The company disclosed in its Q3 2025 filing that "current geopolitical tensions relating to Venezuela could have an impact on the company's operations in Venezuela and, as a result, impact the company's future results of operations."
Trump said at his press conference that U.S. oil companies will spend "billions of dollars" to fix Venezuela's energy infrastructure, though the existing embargo on Venezuelan oil remains in place.
The $60 Billion Bitcoin Question
Perhaps the most startling development to emerge from the weekend's events involves cryptocurrency. Multiple intelligence reports, cited by crypto researchers and media outlets, allege that Venezuela secretly accumulated a "shadow reserve" of 600,000 to 660,000 BTC—worth between $60 billion and $67 billion at current prices.
If true, this would place Venezuela among the largest Bitcoin holders on the planet, rivaling institutional giants like BlackRock's iShares Bitcoin Trust (770,000 BTC) and MicroStrategy (672,000 BTC).
The alleged accumulation reportedly began in 2018 through gold swaps, with approximately $2 billion in gold revenue converted to Bitcoin at an average price around $5,000—implying roughly 400,000 BTC acquired before the 2021 bull run. Additional holdings allegedly came from requiring some oil exports to be settled in USDT (Tether), which was then converted to Bitcoin to avoid freezing risk.

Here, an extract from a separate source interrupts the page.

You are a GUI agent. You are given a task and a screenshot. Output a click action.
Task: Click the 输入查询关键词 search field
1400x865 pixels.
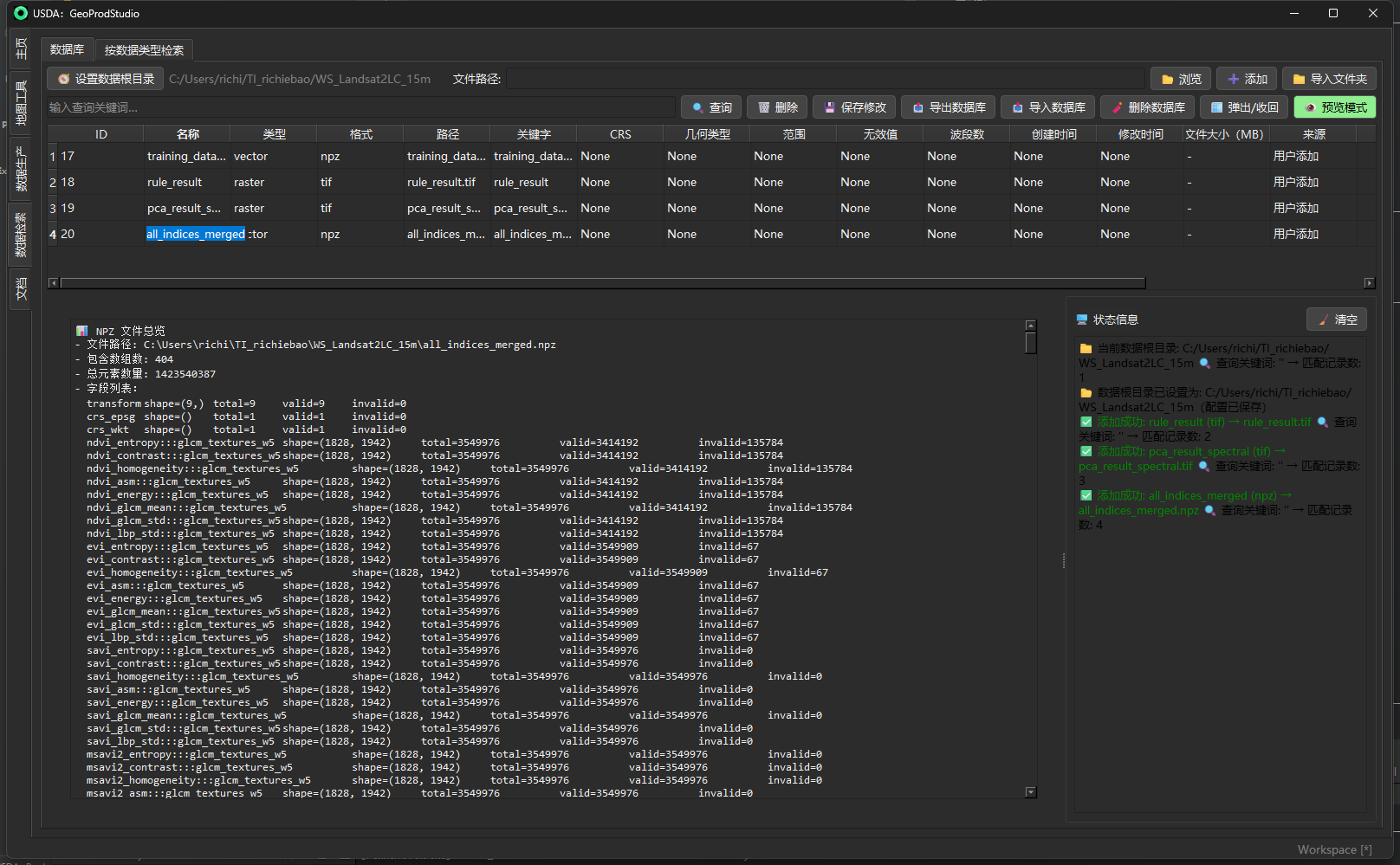click(360, 107)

The claims remain unverified, but the implications are significant. If the U.S. manages to seize or freeze these assets, it could remove up to 3% of Bitcoin's circulating supply from active trading—creating potential supply shock dynamics. Alternatively, the holdings could become part of a U.S. strategic Bitcoin reserve.

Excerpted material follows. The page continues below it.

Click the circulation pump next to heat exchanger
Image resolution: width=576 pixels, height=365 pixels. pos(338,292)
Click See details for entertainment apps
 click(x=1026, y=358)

Bitcoin traded at approximately $92,500 on Monday, up modestly after briefly touching $93,000. The cryptocurrency fell roughly 35% from its cycle highs during Q4 2025, and sentiment had plunged toward "extreme fear" before stabilizing.
What's Next: Venezuela's Oil Potential and Geopolitical Risk
Franklin Templeton's Stephen Dover outlined the investment implications:
Limited short-term oil impact: "Given the uncertainties about how Venezuela will be governed and given the checkered US history of 'regime change' in petro-countries (e.g., Iraq or Libya), oil markets are unlikely to anticipate a rapid increase in crude oil supply from Venezuela."
Potential long-term supply: Venezuela holds 300 billion barrels of proven crude reserves—the largest in the world. If political stability can be achieved and infrastructure rebuilt, production could eventually reach 2-3 million bpd from current levels of 1.1 million. Goldman Sachs noted that higher recovery rates "will likely require financial and time investments in oil-processing upgraders and improvements in operational efficiencies."
Heightened defense spending: "This development will likely reinforce a theme we have highlighted for years: higher government spending on national security," Dover added.
China has already asked its policy banks to report lending exposure to Venezuela, suggesting growing concern among regulators about potential shocks as geopolitical risks intensify.
Trump has also raised the possibility of further interventions, suggesting Colombia and Mexico could face military action if they don't reduce illicit drug flows. He threatened Iran over its crackdown on protests and has continued pushing for U.S. acquisition of Greenland.
"Investors are happy to own risk, but they want insurance in the drawer," observed Stephen Innes of SPI Asset Management. "This is confidence with a hedge, not euphoria."